All buildings, in every architecture, have supports known as columns. But does this element of conformity between, for example, Chinese and Indian architecture prove that the one borrowed from the other? Before drawing this conclusion, we must examine the character, system and kind of their columns. And if we find that they are not only different but indeed contrasting in their forms, proportions and essential mode of being, we should conclude that completely different types presided over their formation. Imitation of tents is inscribed into every limb of Chinese architecture. Its curved roofs, its cut‐out effects,1 its narrow supports and coloured decorations together declare that their houses imitated the primitive dwelling of the former pastoral state – and this is consistent with the most reliable information that we have on the early lifestyle of the Chinese, who were, like all Tartars, nomads or tent‐peoples, that is, they camped with their flocks before they had towns.

The pavilion‐shaped roofs of China and the gabled roofs of Greece are, moreover, objects that have no relation other than the general one of covering and capping. The Greek gable or pediment belongs to a system of construction independent of any other. Like every other part and arrangement of this architectural tradition, it is connected to the principle of the wooden frame and to a faithful imitation of the wooden cabin, whose imprint has survived in so authentic a fashion in the productions of the highly developed art as to guarantee its originality.

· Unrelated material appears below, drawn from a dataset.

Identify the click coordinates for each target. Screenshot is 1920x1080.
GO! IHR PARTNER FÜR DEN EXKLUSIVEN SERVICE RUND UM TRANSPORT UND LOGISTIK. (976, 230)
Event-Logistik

In Egyptian architecture, too, a native principle must be acknowledged. And if, in all its buildings, both overall and in every detail, we find a perfect resemblance with the taste and nature of underground dwellings, it will be concluded, that, having an origin so very different to that of Greek architecture, it could not easily have communicated its tastes and principles to that tradition. It follows that Greek borrowings from Egypt can only have been of details and accessories alien to the constitution of its architecture.

It may also follow that the two traditions should be considered devoid of any generic mutual relationship, like two species distinct in their essential conformation. That the one should have preceded the other – even were this as clearly demonstrated as it is, in fact, difficult to show – would be an argument of little value in this field. The date of their birth is, indeed, of little importance if each was born of a different seed.